El recurso fue realizado en el marco de la ley general de ambiente, que creó precisamente esa figura jurídica, y se basó en los artículos 41 y 43 incorporados en la Constitución nacional en la reforma de 1994.
El motivo de la presentación fue el episodio sucedido el 28 y el 29 de junio del año pasado, cuando varios pobladores de Capitán Bermúdez, padecieron una de sus peores jornadas como consecuencia de la presencia en el aire de un elemento proveniente del funcionamiento en prueba de un nuevo equipamiento efectuado por la empresa Celulosa Argentina.
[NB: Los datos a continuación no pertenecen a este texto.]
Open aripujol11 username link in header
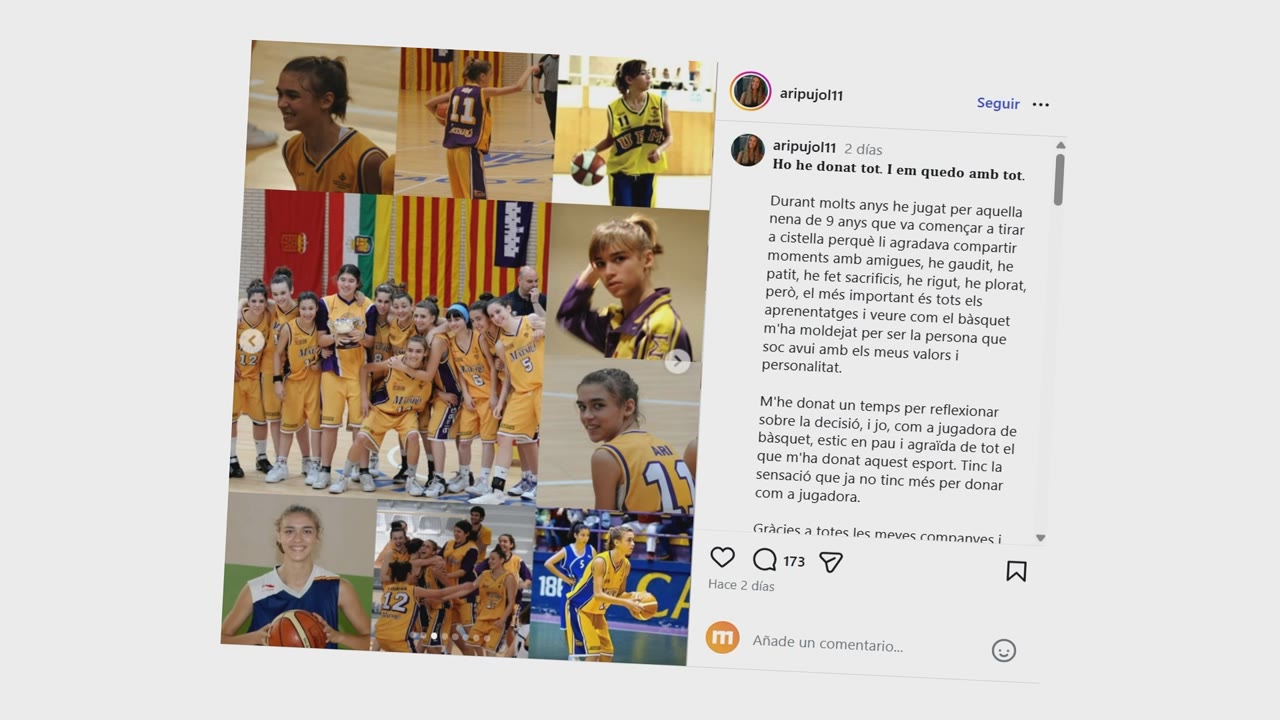The height and width of the screenshot is (720, 1280). click(811, 95)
A raíz de ese episodio, dos establecimientos educativos locales -la escuela pública 6.381 y el Colegio Nuestra Señora de los Milagros- debieron ser evacuados y varios de sus alumnos recibieron atención médica.
Ana Alegre, una mujer de 75 años que vive a poca distancia de la planta industrial tiene muy presente ese día, del cual recordó: "Me lloraban los ojos, tenía la garganta seca y me costaba mucho respirar. Antes eso no me ocurría, pero en los últimos años el ambiente se puso peor, tanto para la gente como para las plantas, incluso en las partes metálicas de las casas".
La señora Alegre vivía en pleno centro de Rosario, su esposo trabajaba en la jabonera Kopp de Granadero Baigorria, por lo que constantemente en sus días libres pasaba el día en la costa bermudense, razón por la que decidió trasladarse a esta zona en busca de mayor tranquilidad hace más de 40 años.
"Estoy intoxicada con consecuencias en el aparato digestivo y la polución se come los techos de zinc y las rejas. Los árboles que están frente a mi casa amanecen blancos y los pisos se llenan de un polvillo que hace difícil respirar", afirmó, al tiempo que dejó en claro que la intención de presentar el recurso judicial no es el de hacer que la fábrica cierre "sino que se haga cargo de los daños y perjuicios que causa con la contaminación ambiental".
Uso del cloro elemental
Este es uno de los tantos testimonios que quedaron del hecho de junio del año pasado. Sin embargo, más allá de lo acontecido entonces, el uso de cloro elemental en el proceso de la pasta de celulosa -cuestionado internacionalmente en el Pacto de Estocolmo- sigue siendo el fondo de la cuestión.
En este caso en particular la Secretaría de Medio Ambiente de Santa Fe exigió a la empresa un plan de gestión ambiental, de cumplimiento anual, con el fin de proyectar las medidas correctoras o protectoras que conduzcan a niveles admisibles de contaminación, que en su momento habría sido rechazada por el órgano de control.
Apelación empresaria
Alejandro Echevarne, uno de los abogados que representan a los vecinos demandantes, consideró que la apelación de Celulosa "es improcedente porque se está negando a ser sometida a pruebas que son fundamentales para garantizar el funcionamiento de la fábrica de acuerdo a la legislación vigente sobre el cuidado ambiental".
"La empresa firma que en un par de años podrá incorporar un sistema a base de dióxido de cloro. Qué hacemos hasta entonces y qué sucede con el daño que causó hasta ahora", se interrogó el letrado.
Entre los males que se le atribuyen a la planta señaló que en el último tiempo se produjeron 50 muertes por cáncer y severas afecciones cardíacas y respiratorias. A eso hay que sumarle irritaciones en la conjuntiva de los ojos, alergias y detección de metal en sangre, entre otros problemas físicos".